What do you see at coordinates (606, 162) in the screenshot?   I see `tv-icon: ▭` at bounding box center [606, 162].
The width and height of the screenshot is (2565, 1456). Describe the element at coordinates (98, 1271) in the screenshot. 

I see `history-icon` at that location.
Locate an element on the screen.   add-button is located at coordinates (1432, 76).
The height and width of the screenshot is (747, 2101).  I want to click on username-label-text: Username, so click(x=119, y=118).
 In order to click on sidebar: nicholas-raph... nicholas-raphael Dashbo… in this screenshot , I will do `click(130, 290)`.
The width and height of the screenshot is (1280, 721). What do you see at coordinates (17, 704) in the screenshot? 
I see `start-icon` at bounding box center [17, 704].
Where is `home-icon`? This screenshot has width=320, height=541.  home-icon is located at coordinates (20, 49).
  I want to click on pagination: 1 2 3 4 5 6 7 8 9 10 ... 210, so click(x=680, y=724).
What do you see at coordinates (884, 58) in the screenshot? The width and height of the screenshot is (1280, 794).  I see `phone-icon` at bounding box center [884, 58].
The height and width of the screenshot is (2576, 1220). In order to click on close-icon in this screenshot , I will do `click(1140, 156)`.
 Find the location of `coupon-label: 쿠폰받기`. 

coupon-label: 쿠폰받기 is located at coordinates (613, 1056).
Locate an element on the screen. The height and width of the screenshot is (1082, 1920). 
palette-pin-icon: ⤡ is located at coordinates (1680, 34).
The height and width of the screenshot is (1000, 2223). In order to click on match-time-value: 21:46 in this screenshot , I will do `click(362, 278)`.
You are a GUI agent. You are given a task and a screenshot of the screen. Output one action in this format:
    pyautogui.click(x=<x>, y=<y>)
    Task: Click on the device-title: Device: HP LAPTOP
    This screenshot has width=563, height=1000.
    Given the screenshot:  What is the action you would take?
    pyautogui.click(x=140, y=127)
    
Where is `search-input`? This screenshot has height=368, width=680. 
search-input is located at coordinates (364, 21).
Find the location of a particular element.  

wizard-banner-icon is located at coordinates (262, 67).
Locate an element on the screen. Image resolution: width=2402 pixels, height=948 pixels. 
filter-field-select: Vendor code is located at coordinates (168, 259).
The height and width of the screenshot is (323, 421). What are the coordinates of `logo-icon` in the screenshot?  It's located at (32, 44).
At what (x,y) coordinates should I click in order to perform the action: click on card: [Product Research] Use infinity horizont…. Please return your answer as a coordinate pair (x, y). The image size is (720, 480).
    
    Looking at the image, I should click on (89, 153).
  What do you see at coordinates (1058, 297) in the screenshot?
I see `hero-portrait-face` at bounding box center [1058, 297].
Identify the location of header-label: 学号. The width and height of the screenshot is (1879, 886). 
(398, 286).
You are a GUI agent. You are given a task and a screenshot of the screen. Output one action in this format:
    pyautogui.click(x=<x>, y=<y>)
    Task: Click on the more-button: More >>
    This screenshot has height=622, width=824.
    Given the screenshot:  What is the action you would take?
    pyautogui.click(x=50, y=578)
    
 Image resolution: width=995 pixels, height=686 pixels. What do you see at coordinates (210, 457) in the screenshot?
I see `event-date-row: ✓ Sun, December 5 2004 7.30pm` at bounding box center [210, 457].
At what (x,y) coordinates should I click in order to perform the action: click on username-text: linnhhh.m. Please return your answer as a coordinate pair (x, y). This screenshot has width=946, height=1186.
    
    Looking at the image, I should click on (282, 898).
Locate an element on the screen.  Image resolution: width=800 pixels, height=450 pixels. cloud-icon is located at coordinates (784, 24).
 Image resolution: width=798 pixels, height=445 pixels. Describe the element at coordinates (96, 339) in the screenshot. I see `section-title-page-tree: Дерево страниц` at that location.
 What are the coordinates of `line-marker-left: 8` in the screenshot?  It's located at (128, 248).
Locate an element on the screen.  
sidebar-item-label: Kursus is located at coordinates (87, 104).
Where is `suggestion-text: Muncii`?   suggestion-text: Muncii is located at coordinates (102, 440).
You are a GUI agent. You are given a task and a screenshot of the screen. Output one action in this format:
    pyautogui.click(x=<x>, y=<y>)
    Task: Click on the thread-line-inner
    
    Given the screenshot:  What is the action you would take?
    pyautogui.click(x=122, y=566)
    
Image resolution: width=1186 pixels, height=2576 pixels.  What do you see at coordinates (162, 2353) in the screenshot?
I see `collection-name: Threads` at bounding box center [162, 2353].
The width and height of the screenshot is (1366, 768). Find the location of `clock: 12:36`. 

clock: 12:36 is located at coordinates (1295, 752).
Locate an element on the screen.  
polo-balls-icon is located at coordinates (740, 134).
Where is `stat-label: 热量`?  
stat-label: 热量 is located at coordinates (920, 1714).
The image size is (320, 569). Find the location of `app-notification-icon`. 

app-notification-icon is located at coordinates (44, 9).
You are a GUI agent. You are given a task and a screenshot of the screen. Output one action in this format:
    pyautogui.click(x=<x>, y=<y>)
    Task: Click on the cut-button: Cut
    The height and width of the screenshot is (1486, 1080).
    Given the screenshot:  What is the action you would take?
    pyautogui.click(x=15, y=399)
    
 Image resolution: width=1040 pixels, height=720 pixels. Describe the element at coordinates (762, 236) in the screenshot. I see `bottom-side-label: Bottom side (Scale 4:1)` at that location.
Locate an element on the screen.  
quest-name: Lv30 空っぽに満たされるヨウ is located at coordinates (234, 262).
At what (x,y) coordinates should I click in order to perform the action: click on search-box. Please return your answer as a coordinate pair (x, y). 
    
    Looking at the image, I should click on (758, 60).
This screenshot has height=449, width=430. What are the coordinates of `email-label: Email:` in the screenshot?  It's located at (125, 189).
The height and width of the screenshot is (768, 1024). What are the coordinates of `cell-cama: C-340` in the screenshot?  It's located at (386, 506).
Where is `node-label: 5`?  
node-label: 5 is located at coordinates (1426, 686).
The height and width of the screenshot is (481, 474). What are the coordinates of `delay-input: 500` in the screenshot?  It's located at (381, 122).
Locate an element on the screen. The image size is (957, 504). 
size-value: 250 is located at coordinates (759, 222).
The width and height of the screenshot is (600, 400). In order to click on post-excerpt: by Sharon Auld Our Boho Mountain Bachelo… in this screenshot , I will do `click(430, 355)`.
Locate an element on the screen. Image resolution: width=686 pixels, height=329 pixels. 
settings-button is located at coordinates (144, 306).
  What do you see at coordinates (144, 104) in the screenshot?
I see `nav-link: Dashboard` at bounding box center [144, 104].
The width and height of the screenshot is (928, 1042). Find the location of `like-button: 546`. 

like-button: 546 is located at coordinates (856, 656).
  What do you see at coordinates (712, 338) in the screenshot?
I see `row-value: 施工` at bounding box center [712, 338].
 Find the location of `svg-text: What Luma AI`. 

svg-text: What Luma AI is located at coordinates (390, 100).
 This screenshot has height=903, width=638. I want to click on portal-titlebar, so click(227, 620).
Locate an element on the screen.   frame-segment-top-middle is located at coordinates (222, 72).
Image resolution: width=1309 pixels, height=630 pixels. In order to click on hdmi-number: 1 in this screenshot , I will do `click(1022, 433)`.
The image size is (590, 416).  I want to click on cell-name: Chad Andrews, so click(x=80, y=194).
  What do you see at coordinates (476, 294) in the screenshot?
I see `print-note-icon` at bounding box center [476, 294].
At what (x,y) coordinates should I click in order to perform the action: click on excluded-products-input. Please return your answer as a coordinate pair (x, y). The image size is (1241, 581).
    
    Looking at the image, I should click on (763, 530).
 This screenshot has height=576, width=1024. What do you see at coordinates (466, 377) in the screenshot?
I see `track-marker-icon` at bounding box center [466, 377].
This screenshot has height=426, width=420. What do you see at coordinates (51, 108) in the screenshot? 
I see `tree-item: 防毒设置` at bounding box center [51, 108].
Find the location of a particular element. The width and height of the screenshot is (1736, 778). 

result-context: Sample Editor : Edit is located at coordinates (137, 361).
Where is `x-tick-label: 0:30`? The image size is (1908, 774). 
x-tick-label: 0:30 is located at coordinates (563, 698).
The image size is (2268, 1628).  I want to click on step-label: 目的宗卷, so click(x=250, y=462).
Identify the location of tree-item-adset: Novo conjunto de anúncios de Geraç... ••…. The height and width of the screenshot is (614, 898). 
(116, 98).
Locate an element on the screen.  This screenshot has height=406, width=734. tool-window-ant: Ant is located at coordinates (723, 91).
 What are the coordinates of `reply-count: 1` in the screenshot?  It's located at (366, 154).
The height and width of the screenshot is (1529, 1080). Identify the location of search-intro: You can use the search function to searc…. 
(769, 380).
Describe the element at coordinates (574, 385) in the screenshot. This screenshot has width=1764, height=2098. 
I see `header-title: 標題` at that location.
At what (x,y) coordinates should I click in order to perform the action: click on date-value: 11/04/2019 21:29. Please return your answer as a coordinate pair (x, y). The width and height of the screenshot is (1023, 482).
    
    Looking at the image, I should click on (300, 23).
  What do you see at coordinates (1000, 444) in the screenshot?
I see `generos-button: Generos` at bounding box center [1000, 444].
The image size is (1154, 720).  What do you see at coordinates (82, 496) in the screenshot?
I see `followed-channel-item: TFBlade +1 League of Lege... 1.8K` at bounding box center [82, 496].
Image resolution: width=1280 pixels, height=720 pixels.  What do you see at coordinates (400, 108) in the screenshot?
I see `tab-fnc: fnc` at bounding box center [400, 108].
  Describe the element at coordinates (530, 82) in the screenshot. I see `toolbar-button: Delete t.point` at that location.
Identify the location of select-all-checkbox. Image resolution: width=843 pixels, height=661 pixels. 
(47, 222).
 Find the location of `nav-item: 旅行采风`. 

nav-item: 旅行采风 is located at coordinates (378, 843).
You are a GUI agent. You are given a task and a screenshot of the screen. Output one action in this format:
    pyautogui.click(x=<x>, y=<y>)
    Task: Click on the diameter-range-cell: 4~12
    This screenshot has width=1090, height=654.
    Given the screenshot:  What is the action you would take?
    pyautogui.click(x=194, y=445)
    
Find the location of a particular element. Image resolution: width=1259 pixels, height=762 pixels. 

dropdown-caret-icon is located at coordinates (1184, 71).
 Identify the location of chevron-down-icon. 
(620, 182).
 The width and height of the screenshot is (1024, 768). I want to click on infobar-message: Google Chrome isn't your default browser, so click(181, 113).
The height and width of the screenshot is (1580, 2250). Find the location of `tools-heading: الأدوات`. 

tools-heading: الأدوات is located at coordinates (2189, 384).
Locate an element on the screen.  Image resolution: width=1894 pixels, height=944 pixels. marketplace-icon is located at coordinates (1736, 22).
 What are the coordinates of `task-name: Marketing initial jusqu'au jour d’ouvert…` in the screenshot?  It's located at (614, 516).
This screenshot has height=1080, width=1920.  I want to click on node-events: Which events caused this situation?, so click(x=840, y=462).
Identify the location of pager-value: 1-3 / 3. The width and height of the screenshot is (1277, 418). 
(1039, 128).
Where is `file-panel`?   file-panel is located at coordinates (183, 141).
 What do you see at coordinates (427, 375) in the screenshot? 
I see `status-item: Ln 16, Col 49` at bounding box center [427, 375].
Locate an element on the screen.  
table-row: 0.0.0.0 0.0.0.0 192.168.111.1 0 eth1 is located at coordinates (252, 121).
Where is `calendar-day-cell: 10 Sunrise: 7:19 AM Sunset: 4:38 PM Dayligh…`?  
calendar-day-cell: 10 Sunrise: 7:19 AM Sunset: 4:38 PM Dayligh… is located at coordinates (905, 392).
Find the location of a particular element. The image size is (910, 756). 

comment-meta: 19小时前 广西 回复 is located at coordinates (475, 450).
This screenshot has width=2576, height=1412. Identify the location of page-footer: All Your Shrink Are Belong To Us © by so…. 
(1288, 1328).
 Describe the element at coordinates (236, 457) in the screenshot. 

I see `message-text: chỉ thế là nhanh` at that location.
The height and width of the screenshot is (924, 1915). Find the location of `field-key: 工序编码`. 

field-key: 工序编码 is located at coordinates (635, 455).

==================================================

**Work required**
Quote verbatim the records from the first line through the line that contains "center [17, 704].", both included.

**Solution**
What do you see at coordinates (606, 162) in the screenshot?   I see `tv-icon: ▭` at bounding box center [606, 162].
The width and height of the screenshot is (2565, 1456). Describe the element at coordinates (98, 1271) in the screenshot. 

I see `history-icon` at that location.
Locate an element on the screen.   add-button is located at coordinates (1432, 76).
The height and width of the screenshot is (747, 2101).  I want to click on username-label-text: Username, so click(x=119, y=118).
 In order to click on sidebar: nicholas-raph... nicholas-raphael Dashbo… in this screenshot , I will do `click(130, 290)`.
The width and height of the screenshot is (1280, 721). What do you see at coordinates (17, 704) in the screenshot? 
I see `start-icon` at bounding box center [17, 704].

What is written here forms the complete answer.